:: TEXT

The journey officially began there. I weighed myself once a week. Give or take a few days and then sometimes I took a longer break because sometimes the results were disheartening. Sometimes I put on weight and then sometimes I lost it and I felt like I was going backwards. I did everything I could, and those closest to me kept saying, "You need to eat more!" It was frustrating. In 2017, I put on a few pounds and I was happy, I was making progress and the funny thing is, I love food but no matter what; it just wouldn't stick. BUT WAIT, as 2017 came to an end I had reached 122lbs. The New Year came and after all I had eaten for Christmas and New Year's Eve (trust me, I ate a lot) I was a whopping 127lbs which is 9:1 1/4. That was the most I had been since August 2015. I kept recording but it wasn't every week. I had to stop focusing on the number on the scale and just focus on feeling healthy and happy.
I'm so pleased to say that on the evening of August 15th 2020, I weighed myself for the first time in 4 months. The first time since the global pandemic and lockdown and I was/ am 133lbs. 9:7 stones. I couldn't believe it. It took me 5 whole years to put on 20lbs. My sister said "4lbs each year!" and she's not quite right but it was a struggle. Below I share some of the things I did and even though I did these things, I didn't see immediate results. I had to be consistent.
Eat breakfast, lunch and dinner.
Always include fruits and vegetables in your meals.
Drink water - at least 2000ml/ 2 litres a day.
Make smoothie recipes.
Get good sleep, at least 8 hours a day.
Stay positive. Rebuke all negative thoughts and reduce stress.
Dress comfortably for your current weight.
Eat bigger portions ( Don't overeat, but increase the portions to up your calorie intake).
Carry healthy snacks with you when you're on the go so you don't to eat takeaway or wait too long to eat.

::::

§ COMPLETE THE FOLLOWING
(1) Answer these from the weight-gain account:
(a) What weight had the writer reached as 2017 came to an end?
(b) On what evening did the writer weigh in for the first time in 4 months?
(c) How much water a day does the list recommend drinking?
(2) Extract from the weight-gain account the passage that opens with the words containing "I'm so pleased" and closes with "Make smoothie recipes.".

:: PROVIDED RECORDS

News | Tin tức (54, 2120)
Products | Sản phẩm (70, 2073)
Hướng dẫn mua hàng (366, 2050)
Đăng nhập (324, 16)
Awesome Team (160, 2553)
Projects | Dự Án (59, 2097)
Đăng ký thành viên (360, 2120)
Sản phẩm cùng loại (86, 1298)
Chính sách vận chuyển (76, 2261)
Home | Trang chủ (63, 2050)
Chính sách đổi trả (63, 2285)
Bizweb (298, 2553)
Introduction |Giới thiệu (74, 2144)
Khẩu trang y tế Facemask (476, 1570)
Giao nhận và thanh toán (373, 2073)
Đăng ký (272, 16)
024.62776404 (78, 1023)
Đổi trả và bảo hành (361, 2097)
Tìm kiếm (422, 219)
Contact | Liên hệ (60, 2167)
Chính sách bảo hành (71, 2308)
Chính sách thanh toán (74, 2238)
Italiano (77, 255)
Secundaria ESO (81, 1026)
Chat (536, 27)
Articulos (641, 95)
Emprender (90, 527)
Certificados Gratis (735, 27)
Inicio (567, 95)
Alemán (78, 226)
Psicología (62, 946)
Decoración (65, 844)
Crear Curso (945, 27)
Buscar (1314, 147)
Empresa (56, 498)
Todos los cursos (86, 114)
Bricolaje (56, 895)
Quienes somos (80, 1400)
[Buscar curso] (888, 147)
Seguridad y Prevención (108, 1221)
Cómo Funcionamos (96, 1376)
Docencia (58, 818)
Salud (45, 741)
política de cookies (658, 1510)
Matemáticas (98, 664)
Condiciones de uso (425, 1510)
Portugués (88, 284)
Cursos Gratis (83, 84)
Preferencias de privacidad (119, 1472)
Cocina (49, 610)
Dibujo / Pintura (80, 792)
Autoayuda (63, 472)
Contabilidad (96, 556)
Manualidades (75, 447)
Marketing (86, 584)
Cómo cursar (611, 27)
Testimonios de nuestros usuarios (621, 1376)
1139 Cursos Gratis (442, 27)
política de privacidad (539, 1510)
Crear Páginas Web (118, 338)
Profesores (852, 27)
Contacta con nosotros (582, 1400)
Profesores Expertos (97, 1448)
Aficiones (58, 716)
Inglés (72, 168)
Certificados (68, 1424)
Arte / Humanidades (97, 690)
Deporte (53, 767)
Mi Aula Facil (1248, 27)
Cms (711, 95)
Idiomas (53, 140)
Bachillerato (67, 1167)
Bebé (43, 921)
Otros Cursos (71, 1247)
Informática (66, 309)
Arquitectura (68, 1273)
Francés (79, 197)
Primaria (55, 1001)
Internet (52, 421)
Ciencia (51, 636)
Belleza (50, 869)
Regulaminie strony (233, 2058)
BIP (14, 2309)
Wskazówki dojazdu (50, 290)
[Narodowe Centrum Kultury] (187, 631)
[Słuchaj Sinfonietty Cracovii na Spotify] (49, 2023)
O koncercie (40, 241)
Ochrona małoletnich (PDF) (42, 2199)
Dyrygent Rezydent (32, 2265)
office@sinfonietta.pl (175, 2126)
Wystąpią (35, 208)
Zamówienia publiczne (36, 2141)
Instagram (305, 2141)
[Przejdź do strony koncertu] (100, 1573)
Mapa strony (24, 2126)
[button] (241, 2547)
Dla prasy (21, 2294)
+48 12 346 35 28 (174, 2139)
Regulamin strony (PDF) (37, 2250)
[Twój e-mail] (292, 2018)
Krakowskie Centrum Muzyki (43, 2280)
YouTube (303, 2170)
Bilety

::::

§ RESULTS IN ORDER
(1)
(a) 122lbs
(b) August 15th 2020
(c) At least 2000ml / 2 litres

(2)
I'm so pleased to say that on the evening of August 15th 2020, I weighed myself for the first time in 4 months. The first time since the global pandemic and lockdown and I was/ am 133lbs. 9:7 stones. I couldn't believe it. It took me 5 whole years to put on 20lbs. My sister said "4lbs each year!" and she's not quite right but it was a struggle. Below I share some of the things I did and even though I did these things, I didn't see immediate results. I had to be consistent.
Eat breakfast, lunch and dinner.
Always include fruits and vegetables in your meals.
Drink water - at least 2000ml/ 2 litres a day.
Make smoothie recipes.